Le Gouldsboro avait apporté des robes de France, pour elle. Il alla vers un coffre au fond de la pièce, rabattit le couvercle. Ses mains soulevaient des moires chatoyantes, des dentelles vaporeuses et, machinalement, ses doigts redonnaient aux plis lourds d'une jupe et d'un corsage la forme abandonnée d'un corps de femme.

« Qu'elle aurait été belle là-dedans ! Ce tissu d'argent rosé drapé autour de ses épaules de reine !... Et je l'aurais emmenée à Québec avec moi... et elle aurait triomphé de tous !... »

Ses poings se crispèrent sur l'ombre féminine qui parut se faner et s'affaisser, expirer sous son emprise.
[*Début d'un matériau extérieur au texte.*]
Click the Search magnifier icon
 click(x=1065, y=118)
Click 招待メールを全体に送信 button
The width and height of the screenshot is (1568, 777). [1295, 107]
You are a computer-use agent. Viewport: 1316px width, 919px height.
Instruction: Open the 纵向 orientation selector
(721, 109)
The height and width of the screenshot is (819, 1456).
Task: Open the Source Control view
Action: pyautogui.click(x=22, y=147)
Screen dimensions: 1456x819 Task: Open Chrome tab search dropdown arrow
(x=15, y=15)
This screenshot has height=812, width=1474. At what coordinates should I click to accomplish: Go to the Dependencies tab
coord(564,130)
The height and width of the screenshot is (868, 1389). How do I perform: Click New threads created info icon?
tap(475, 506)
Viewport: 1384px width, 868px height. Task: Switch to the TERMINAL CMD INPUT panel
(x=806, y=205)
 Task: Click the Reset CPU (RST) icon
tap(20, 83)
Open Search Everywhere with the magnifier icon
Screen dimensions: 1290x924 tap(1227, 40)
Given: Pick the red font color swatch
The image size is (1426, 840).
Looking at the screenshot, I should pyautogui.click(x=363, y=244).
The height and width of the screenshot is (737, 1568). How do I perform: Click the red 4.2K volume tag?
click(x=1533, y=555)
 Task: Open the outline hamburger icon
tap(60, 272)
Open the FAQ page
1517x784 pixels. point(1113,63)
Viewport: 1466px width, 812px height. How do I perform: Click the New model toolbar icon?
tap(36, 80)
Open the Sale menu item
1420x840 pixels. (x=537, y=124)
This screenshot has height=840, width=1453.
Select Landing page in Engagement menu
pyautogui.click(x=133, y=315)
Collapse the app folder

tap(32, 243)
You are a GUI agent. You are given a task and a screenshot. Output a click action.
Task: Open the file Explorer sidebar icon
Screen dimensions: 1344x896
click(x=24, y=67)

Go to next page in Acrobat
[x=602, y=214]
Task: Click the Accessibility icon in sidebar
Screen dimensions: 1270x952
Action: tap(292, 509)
D'un geste incontrôlé, il porta l'étoffe froissée à son visage et resta là longtemps, comme absent et interdit, respirant avec nostalgie ce parfum léger de fleurs et de femme qui s'exhalait des somptueux atours.

*****

Au-devant de lui, dans la brume du matin, des silhouettes accouraient.

– Monseigneur ! Dieu est avec nous. Le navire de Barbe d'Or, le maudit, il n'est pas loin... Il vient d'être signalé dans l'archipel.